====== Data records ======
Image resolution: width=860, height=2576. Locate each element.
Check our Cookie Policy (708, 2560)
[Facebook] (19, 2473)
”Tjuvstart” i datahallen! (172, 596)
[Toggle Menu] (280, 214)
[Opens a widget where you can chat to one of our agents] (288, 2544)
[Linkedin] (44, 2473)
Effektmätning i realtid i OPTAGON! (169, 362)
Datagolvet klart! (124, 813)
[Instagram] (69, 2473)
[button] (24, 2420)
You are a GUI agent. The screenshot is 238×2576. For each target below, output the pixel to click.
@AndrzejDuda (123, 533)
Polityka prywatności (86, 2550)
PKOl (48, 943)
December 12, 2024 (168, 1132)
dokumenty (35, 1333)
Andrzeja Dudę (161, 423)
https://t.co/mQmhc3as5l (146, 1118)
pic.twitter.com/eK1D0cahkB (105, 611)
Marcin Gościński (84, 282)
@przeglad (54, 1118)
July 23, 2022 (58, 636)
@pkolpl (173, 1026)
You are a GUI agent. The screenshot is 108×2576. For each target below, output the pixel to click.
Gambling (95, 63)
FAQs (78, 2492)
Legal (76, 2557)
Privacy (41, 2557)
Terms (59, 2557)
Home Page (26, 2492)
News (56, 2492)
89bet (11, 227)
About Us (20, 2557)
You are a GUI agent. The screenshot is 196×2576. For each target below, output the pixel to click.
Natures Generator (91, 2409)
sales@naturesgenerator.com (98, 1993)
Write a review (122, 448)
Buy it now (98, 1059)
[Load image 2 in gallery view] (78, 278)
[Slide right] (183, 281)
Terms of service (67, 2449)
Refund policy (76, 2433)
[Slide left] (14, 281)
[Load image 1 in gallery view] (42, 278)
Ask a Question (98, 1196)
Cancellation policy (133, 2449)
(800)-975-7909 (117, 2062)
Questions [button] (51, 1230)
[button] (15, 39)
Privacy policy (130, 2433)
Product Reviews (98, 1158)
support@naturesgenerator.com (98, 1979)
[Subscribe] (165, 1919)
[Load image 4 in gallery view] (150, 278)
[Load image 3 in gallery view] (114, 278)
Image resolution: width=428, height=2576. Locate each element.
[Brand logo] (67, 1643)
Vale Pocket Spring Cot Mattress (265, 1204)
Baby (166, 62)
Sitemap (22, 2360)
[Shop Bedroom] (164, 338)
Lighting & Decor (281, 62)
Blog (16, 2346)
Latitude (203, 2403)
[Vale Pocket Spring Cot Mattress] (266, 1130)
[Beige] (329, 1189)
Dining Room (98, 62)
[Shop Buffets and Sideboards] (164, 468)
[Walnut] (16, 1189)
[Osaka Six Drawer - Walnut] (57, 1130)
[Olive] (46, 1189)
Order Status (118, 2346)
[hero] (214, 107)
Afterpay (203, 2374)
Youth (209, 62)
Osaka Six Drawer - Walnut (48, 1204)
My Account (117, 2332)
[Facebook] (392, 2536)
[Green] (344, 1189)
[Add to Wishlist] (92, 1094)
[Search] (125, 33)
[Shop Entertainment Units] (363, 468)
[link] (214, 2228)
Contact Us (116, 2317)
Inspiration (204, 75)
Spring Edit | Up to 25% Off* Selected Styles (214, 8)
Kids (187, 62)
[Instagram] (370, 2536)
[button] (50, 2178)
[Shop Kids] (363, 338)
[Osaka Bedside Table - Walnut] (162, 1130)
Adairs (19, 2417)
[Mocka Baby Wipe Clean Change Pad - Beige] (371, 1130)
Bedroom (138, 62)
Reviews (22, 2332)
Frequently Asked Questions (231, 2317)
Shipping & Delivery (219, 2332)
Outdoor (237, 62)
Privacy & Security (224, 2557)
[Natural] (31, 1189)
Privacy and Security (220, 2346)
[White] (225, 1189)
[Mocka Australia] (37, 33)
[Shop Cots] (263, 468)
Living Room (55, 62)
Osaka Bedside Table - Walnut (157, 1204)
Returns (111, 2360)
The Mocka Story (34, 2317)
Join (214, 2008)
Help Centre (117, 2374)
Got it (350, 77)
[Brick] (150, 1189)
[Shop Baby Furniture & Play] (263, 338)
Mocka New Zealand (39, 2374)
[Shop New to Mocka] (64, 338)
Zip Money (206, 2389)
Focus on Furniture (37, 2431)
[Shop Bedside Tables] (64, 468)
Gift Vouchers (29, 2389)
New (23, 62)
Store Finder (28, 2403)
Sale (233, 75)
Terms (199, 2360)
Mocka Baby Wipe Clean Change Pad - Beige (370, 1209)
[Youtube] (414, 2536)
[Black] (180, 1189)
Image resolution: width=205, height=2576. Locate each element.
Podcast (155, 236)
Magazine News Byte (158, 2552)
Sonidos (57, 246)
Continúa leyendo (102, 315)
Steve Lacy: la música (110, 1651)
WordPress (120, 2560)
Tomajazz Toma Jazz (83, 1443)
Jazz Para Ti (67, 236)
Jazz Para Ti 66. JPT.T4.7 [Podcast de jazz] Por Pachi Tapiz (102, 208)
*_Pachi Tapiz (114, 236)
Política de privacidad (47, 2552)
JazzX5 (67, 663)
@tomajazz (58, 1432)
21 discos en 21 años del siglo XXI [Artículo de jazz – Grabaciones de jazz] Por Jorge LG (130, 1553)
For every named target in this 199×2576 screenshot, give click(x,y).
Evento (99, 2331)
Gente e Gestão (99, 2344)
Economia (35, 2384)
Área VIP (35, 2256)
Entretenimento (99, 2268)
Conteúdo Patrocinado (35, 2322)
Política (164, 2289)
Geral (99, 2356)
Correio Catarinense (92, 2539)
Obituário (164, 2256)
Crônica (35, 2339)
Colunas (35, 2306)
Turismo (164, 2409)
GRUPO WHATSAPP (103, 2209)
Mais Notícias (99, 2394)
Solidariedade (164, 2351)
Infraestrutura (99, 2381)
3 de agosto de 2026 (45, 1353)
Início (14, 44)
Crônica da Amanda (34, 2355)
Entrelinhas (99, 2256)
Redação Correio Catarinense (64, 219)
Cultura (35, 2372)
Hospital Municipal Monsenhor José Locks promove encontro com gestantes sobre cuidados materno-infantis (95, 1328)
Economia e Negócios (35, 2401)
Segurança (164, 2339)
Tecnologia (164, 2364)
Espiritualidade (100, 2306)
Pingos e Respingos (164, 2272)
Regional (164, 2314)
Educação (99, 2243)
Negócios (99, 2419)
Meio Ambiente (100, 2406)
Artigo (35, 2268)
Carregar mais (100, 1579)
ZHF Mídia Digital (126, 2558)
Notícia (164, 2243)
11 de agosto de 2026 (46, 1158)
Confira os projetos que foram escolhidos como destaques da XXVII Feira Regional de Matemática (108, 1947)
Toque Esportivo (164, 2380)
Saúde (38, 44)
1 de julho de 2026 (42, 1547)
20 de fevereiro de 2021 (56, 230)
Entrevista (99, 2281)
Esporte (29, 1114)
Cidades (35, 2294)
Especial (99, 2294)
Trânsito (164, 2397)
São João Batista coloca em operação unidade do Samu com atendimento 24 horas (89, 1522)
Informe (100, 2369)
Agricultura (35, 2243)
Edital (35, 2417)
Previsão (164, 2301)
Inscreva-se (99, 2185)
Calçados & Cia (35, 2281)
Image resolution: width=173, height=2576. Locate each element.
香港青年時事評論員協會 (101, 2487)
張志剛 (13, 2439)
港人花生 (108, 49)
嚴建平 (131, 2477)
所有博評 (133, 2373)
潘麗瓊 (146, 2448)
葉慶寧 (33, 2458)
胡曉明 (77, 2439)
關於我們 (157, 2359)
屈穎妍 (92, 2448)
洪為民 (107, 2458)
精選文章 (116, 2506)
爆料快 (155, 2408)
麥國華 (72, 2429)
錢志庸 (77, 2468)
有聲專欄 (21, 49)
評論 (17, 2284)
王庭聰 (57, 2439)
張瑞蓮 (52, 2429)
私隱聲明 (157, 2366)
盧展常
======
Task requirements: The expected output is exactly the lines of the listing above between the line holding "Espiritualidade (100, 2306)" and the line holding "張志剛 (13, 2439)", inclusive.

Completed task:
Espiritualidade (100, 2306)
Pingos e Respingos (164, 2272)
Regional (164, 2314)
Educação (99, 2243)
Negócios (99, 2419)
Meio Ambiente (100, 2406)
Artigo (35, 2268)
Carregar mais (100, 1579)
ZHF Mídia Digital (126, 2558)
Notícia (164, 2243)
11 de agosto de 2026 (46, 1158)
Confira os projetos que foram escolhidos como destaques da XXVII Feira Regional de Matemática (108, 1947)
Toque Esportivo (164, 2380)
Saúde (38, 44)
1 de julho de 2026 (42, 1547)
20 de fevereiro de 2021 (56, 230)
Entrevista (99, 2281)
Esporte (29, 1114)
Cidades (35, 2294)
Especial (99, 2294)
Trânsito (164, 2397)
São João Batista coloca em operação unidade do Samu com atendimento 24 horas (89, 1522)
Informe (100, 2369)
Agricultura (35, 2243)
Edital (35, 2417)
Previsão (164, 2301)
Inscreva-se (99, 2185)
Calçados & Cia (35, 2281)
Image resolution: width=173, height=2576. Locate each element.
香港青年時事評論員協會 (101, 2487)
張志剛 (13, 2439)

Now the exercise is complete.